#### WORK TO COMPLETE
Could you repeat exactly the lines below, from the line containing "Given: Select the [banana] token" through the last one, both included, while leaving out any pictures?

*** EXTRACTED INFORMATION Section Begins ***

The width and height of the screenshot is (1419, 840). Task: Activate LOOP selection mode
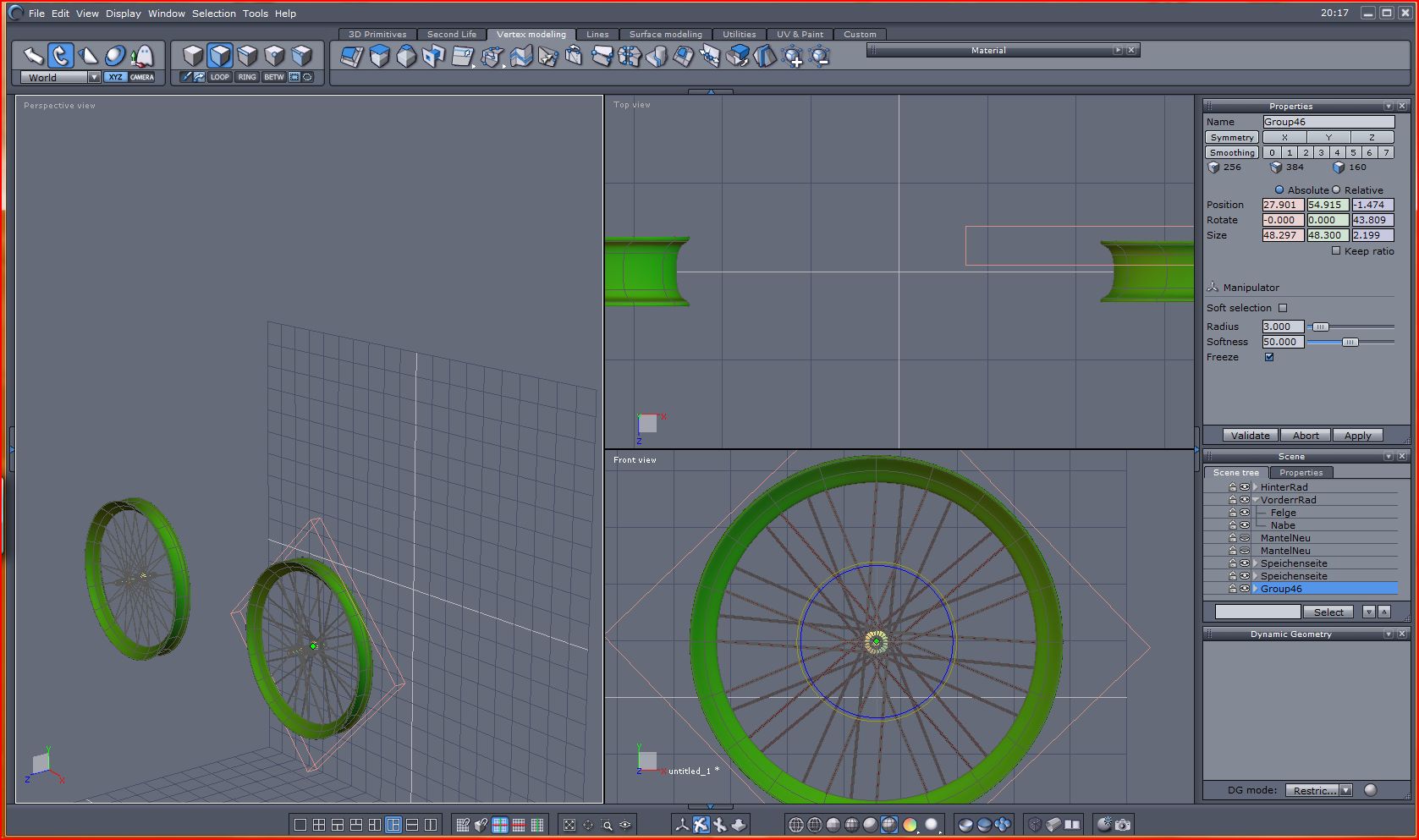220,77
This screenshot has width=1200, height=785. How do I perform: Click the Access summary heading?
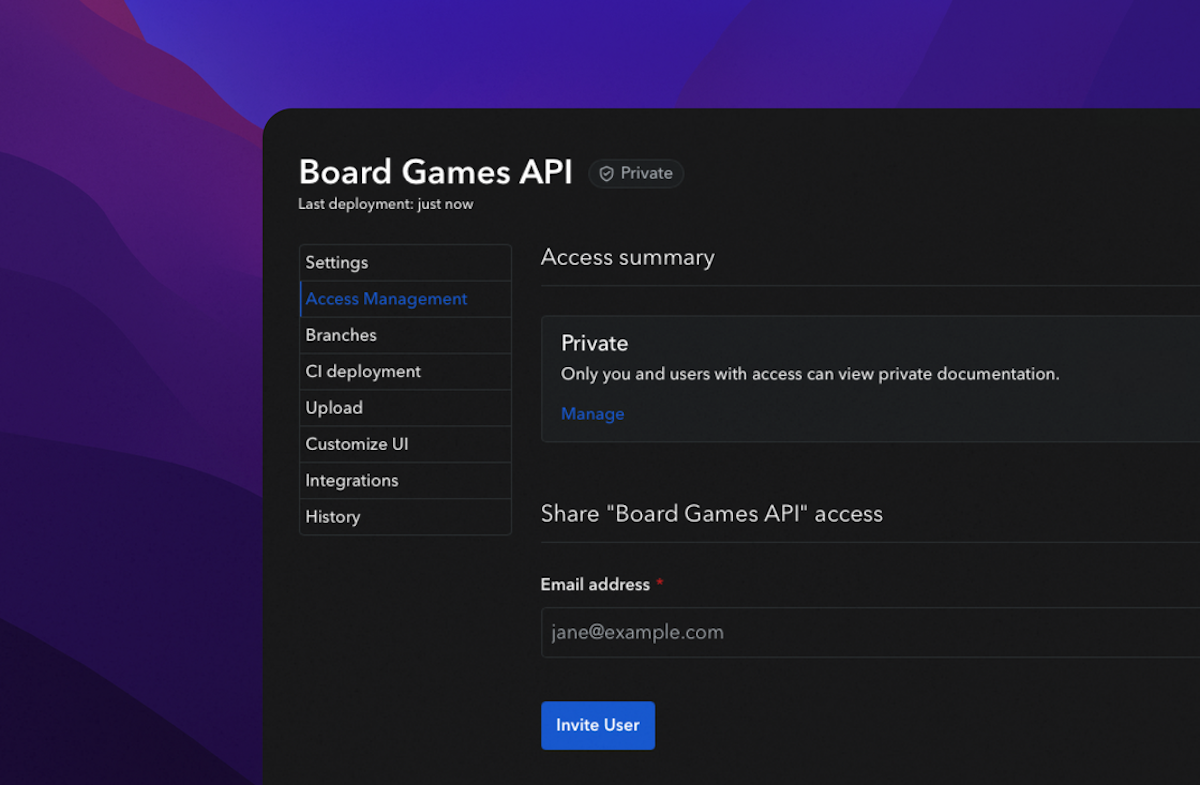coord(627,257)
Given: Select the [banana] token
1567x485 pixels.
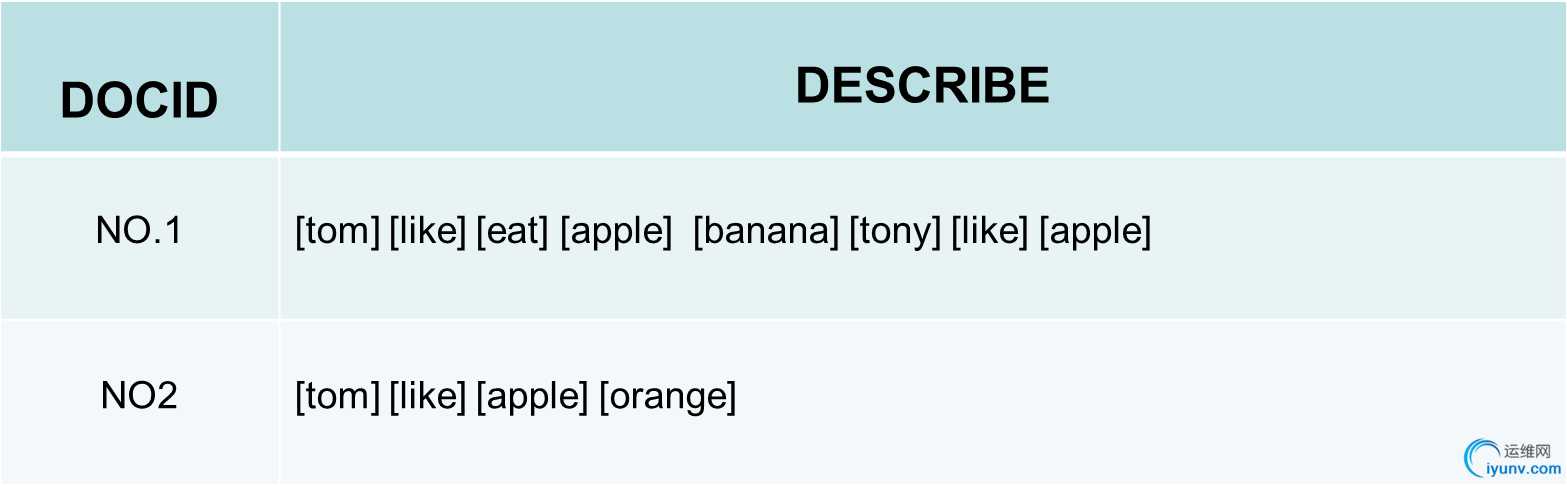Looking at the screenshot, I should click(766, 231).
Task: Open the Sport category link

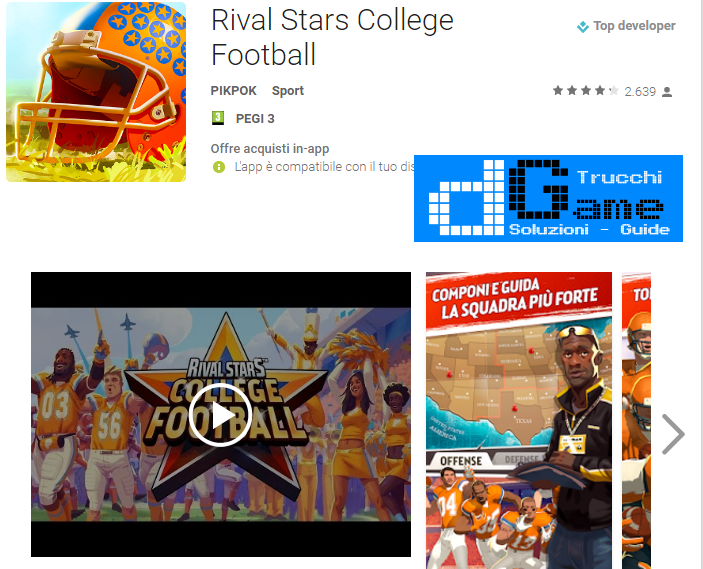Action: [288, 91]
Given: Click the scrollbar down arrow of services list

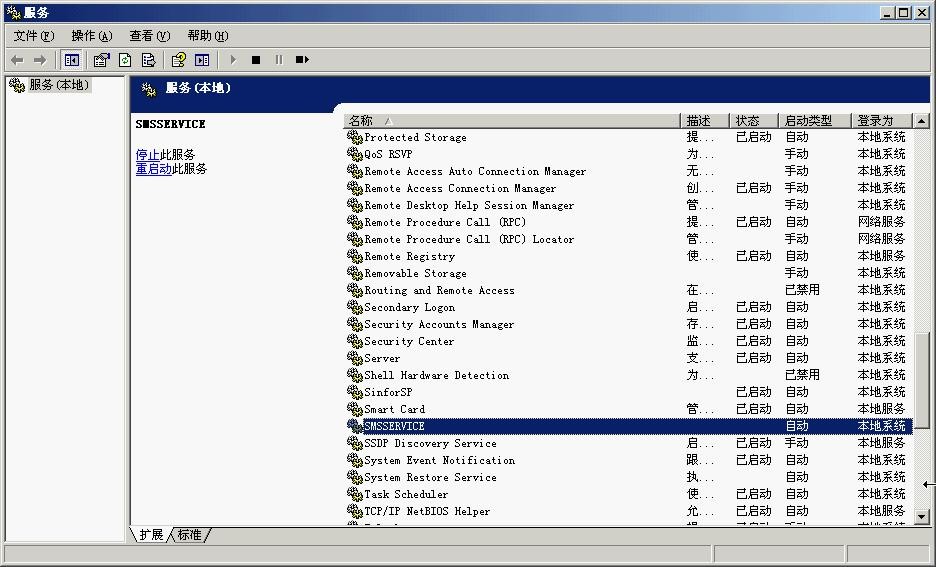Looking at the screenshot, I should click(x=921, y=517).
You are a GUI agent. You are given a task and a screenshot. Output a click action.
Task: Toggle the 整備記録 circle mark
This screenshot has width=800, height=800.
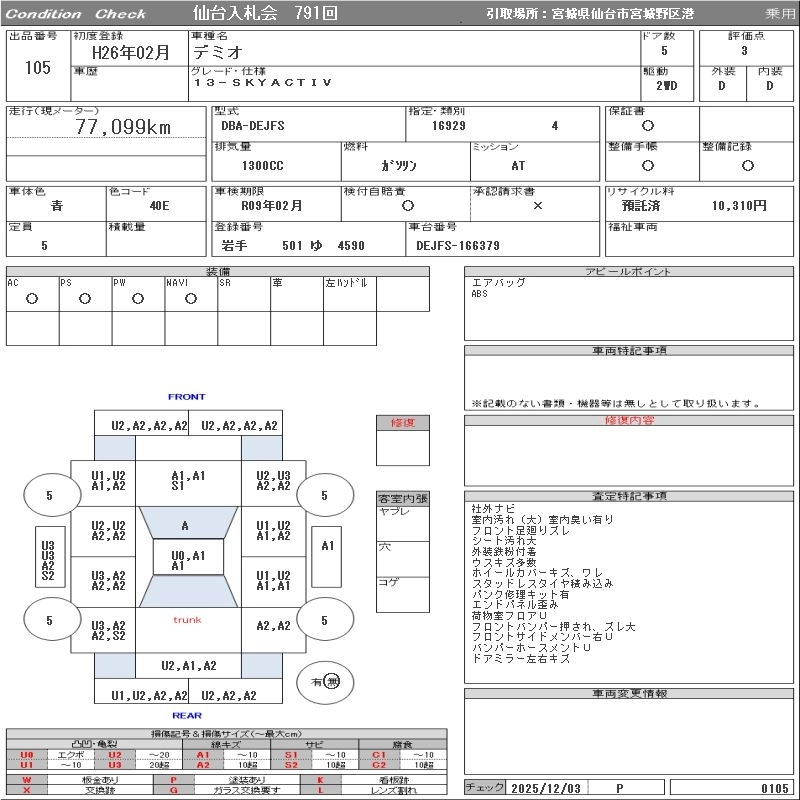pyautogui.click(x=747, y=166)
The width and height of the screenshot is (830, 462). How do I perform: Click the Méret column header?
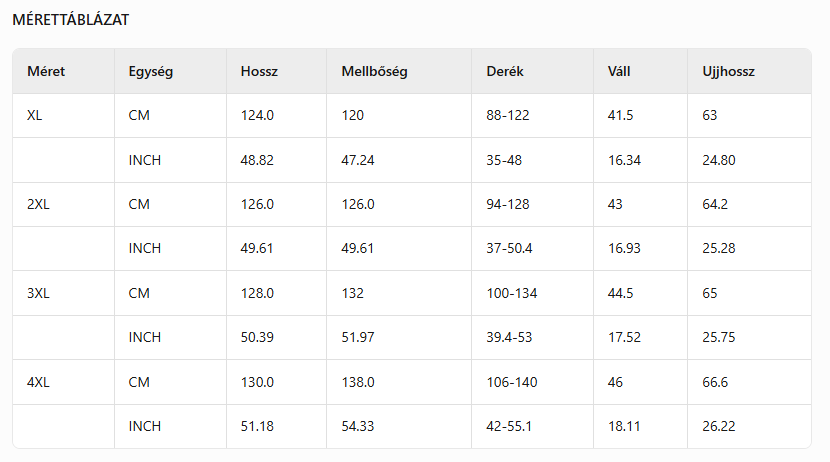(45, 72)
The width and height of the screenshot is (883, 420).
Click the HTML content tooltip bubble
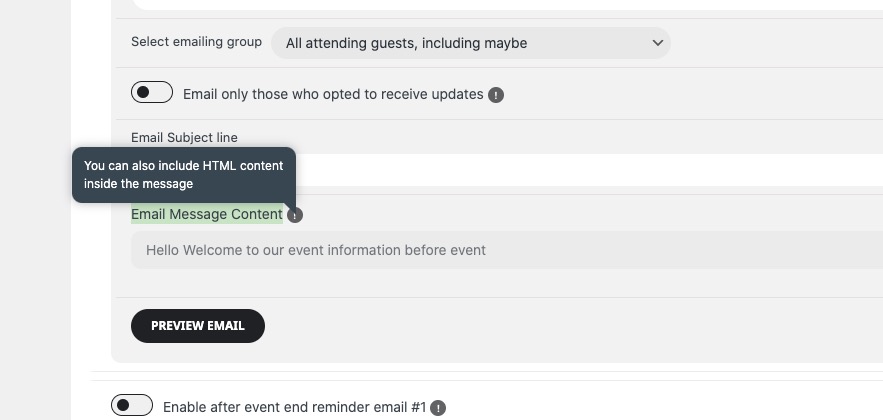point(184,175)
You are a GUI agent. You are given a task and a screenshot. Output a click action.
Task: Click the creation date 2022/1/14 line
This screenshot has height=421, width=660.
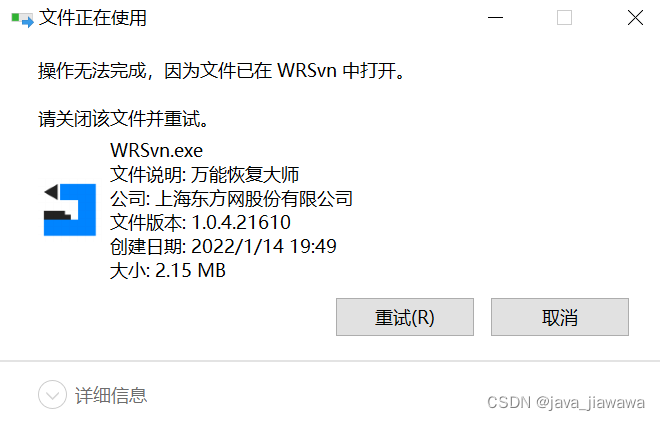pyautogui.click(x=223, y=246)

*** EXTRACTED INFORMATION Section Ends ***

#### TASK OUTPUT
Given: Select the [banana] token
1567x485 pixels.
Looking at the screenshot, I should click(766, 231).
Task: Open the Sport category link

Action: [288, 91]
Given: Click the scrollbar down arrow of services list

Looking at the screenshot, I should click(x=921, y=517).
You are a GUI agent. You are given a task and a screenshot. Output a click action.
Task: Toggle the 整備記録 circle mark
This screenshot has width=800, height=800.
pyautogui.click(x=747, y=166)
The width and height of the screenshot is (830, 462). How do I perform: Click the Méret column header?
(45, 72)
The width and height of the screenshot is (883, 420).
Click the HTML content tooltip bubble
point(184,175)
You are a GUI agent. You are given a task and a screenshot. Output a click action.
Task: Click the creation date 2022/1/14 line
This screenshot has height=421, width=660.
pyautogui.click(x=223, y=246)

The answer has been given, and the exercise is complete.